__EXERCISE OBJECTIVE__
Copy the data verbatim, starting at the line containing "Open the Any" and ending at the line containing "click(570, 621)".

__RECORDS SHOWN__
## Start
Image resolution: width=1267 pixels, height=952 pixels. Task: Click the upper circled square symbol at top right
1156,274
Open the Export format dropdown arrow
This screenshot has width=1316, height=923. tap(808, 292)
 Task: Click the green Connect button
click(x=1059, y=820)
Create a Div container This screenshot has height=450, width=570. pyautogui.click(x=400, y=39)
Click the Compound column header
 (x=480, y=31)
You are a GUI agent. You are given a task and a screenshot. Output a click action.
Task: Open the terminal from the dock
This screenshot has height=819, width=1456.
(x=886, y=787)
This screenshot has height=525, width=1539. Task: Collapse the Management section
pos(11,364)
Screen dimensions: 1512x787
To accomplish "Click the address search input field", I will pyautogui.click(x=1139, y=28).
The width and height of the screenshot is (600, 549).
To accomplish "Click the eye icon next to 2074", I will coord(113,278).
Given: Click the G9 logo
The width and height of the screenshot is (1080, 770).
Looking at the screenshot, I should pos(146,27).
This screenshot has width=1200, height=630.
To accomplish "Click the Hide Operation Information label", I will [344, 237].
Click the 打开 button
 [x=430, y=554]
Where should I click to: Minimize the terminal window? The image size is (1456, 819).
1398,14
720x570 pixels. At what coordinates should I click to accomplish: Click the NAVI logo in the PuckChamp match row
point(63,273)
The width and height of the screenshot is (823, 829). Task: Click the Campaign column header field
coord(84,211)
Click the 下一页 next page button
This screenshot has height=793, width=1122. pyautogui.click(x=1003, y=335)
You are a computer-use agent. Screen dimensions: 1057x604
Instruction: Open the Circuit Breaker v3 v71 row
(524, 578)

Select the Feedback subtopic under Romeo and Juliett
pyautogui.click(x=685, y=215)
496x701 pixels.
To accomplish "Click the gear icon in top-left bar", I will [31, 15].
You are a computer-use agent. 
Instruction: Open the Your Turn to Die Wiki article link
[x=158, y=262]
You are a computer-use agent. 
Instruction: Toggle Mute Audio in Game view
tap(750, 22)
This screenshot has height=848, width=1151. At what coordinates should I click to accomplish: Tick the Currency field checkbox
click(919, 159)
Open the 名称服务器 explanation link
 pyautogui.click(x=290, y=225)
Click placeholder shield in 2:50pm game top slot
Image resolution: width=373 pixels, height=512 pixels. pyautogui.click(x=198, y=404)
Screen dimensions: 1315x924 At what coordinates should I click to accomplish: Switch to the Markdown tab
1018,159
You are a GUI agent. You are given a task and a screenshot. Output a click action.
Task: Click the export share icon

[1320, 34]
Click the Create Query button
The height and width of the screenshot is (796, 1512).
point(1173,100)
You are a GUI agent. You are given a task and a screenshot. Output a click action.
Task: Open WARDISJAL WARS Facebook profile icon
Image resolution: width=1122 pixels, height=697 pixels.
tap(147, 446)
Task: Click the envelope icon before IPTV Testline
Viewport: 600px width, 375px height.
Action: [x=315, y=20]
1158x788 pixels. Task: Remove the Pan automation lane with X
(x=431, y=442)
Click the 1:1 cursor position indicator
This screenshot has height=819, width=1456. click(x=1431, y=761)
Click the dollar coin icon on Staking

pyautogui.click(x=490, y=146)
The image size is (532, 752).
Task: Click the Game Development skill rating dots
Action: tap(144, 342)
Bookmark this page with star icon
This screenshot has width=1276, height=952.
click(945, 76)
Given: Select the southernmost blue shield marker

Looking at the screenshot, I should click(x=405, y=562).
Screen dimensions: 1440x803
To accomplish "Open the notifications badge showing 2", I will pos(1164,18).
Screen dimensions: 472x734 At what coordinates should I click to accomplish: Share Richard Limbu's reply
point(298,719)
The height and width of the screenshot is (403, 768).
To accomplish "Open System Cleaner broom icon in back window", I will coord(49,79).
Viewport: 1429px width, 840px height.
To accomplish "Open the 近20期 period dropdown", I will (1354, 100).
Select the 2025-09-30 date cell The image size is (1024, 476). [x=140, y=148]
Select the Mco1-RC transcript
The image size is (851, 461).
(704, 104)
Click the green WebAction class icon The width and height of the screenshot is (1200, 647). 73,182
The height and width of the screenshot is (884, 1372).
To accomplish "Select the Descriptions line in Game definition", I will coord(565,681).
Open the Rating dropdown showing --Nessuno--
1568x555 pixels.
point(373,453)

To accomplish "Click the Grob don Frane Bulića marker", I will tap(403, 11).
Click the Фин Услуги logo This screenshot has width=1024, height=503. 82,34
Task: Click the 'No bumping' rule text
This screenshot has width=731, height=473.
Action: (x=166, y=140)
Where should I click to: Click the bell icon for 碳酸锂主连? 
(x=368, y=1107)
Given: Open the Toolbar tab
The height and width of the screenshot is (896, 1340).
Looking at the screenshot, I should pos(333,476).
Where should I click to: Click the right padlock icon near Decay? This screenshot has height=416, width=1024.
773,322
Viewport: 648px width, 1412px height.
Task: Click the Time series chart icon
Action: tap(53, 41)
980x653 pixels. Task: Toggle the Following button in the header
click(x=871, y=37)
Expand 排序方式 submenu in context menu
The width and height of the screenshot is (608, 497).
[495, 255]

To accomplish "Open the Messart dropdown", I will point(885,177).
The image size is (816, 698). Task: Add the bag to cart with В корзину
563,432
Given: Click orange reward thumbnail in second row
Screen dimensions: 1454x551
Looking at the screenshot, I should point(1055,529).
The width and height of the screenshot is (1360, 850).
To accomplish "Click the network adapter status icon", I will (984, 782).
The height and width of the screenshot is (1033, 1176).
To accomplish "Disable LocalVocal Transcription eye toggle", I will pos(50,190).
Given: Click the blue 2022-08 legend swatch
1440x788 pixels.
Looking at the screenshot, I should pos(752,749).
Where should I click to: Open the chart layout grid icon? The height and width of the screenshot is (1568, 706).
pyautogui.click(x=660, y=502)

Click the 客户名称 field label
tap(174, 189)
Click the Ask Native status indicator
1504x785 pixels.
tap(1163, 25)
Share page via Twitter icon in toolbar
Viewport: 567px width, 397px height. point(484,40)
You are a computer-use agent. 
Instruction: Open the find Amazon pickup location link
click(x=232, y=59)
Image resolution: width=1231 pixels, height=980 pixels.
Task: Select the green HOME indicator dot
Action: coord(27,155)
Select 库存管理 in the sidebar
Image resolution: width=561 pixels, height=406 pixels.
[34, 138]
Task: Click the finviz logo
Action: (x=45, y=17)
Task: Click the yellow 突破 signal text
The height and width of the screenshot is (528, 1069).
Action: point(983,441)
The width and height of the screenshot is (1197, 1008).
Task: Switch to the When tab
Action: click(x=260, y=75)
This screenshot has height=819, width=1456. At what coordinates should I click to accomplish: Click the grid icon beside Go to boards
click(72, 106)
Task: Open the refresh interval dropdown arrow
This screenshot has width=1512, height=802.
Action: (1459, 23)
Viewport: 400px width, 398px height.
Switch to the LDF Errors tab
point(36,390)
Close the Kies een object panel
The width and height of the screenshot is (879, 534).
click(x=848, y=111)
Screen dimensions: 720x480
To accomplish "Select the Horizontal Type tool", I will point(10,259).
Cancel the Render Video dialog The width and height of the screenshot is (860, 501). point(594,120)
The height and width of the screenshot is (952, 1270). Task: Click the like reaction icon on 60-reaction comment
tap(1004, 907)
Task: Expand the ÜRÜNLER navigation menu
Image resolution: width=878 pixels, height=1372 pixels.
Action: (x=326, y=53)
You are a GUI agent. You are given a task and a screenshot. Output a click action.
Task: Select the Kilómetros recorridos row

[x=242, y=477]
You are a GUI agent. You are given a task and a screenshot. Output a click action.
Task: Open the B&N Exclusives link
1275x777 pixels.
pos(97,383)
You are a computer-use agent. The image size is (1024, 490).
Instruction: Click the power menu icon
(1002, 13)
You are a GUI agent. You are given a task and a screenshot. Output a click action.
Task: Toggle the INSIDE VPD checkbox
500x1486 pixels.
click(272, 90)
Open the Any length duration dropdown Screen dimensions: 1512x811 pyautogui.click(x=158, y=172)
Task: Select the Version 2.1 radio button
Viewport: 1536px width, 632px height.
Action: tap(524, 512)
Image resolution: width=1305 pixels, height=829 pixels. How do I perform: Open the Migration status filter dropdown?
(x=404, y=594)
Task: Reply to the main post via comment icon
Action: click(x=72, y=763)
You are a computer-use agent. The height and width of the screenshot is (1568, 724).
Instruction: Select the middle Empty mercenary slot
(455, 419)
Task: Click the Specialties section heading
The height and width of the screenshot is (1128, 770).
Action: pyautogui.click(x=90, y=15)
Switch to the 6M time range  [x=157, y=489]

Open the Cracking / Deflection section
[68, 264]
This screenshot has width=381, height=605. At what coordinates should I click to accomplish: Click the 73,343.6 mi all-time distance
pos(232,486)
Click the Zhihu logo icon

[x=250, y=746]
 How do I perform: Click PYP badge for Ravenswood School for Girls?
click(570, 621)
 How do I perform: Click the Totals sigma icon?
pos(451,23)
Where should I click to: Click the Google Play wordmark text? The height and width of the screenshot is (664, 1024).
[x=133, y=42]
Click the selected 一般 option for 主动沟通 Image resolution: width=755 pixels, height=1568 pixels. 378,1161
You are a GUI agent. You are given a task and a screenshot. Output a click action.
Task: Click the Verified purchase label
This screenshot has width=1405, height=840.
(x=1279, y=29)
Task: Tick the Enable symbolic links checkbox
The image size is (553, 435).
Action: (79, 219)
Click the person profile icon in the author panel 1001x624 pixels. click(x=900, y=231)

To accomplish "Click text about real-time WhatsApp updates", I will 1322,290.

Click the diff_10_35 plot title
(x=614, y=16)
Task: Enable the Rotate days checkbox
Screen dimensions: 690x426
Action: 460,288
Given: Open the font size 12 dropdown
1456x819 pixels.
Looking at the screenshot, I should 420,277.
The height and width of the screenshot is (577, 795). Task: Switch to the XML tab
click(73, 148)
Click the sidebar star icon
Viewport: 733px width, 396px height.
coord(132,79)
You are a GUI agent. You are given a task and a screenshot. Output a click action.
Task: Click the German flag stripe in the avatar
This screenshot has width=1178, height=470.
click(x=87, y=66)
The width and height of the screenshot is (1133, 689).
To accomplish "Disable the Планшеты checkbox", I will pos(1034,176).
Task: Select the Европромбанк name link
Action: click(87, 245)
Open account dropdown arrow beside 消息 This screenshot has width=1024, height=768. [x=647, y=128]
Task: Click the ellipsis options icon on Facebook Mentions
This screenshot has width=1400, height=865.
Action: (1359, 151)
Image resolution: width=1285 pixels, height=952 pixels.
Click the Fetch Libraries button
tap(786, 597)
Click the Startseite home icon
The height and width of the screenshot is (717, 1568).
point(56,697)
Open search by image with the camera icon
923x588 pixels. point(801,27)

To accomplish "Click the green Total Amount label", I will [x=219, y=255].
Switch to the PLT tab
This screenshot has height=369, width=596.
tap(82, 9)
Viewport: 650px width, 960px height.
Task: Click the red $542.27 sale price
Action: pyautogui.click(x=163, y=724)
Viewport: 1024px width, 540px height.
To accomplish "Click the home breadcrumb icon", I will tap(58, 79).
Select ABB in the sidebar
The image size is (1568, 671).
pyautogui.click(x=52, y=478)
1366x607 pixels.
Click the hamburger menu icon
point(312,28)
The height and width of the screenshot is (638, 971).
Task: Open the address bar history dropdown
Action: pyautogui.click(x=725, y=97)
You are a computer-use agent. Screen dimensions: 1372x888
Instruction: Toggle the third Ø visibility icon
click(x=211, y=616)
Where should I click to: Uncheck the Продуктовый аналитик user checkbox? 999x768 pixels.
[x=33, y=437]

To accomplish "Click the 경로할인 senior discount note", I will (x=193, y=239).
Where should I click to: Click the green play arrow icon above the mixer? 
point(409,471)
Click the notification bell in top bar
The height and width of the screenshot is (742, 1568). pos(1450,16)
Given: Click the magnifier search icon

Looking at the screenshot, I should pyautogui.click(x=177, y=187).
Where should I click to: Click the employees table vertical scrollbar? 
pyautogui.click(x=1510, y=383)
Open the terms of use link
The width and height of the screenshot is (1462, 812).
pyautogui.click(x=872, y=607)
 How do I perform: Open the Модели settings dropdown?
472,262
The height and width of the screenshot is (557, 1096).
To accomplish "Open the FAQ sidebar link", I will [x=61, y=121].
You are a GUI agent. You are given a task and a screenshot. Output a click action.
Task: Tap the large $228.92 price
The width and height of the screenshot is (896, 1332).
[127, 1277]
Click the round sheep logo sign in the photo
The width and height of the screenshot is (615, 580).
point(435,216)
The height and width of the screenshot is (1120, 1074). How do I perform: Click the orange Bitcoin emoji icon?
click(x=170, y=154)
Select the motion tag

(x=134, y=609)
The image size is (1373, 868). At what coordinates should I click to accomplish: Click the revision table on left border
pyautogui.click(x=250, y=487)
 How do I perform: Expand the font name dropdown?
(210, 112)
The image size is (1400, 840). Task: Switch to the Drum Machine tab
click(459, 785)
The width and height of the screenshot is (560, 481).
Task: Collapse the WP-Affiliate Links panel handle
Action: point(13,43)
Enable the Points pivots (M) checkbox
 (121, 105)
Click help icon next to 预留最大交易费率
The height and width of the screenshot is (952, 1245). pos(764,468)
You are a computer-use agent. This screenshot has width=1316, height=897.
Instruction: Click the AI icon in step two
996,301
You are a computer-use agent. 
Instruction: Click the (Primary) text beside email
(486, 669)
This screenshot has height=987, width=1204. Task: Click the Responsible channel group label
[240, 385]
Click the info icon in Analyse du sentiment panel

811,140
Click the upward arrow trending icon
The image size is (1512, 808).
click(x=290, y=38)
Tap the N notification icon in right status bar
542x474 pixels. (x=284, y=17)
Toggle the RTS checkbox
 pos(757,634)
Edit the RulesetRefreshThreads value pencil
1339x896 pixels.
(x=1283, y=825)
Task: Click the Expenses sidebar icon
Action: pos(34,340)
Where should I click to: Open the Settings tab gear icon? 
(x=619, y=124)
## End
__SOLVED EXERCISE__
Open the Any length duration dropdown Screen dimensions: 1512x811 pyautogui.click(x=158, y=172)
Task: Select the Version 2.1 radio button
Viewport: 1536px width, 632px height.
Action: tap(524, 512)
Image resolution: width=1305 pixels, height=829 pixels. How do I perform: Open the Migration status filter dropdown?
(x=404, y=594)
Task: Reply to the main post via comment icon
Action: click(x=72, y=763)
You are a computer-use agent. The height and width of the screenshot is (1568, 724).
Instruction: Select the middle Empty mercenary slot
(455, 419)
Task: Click the Specialties section heading
The height and width of the screenshot is (1128, 770).
Action: pyautogui.click(x=90, y=15)
Switch to the 6M time range  [x=157, y=489]

Open the Cracking / Deflection section
[68, 264]
This screenshot has width=381, height=605. At what coordinates should I click to accomplish: Click the 73,343.6 mi all-time distance
pos(232,486)
Click the Zhihu logo icon

[x=250, y=746]
 How do I perform: Click PYP badge for Ravenswood School for Girls?
click(570, 621)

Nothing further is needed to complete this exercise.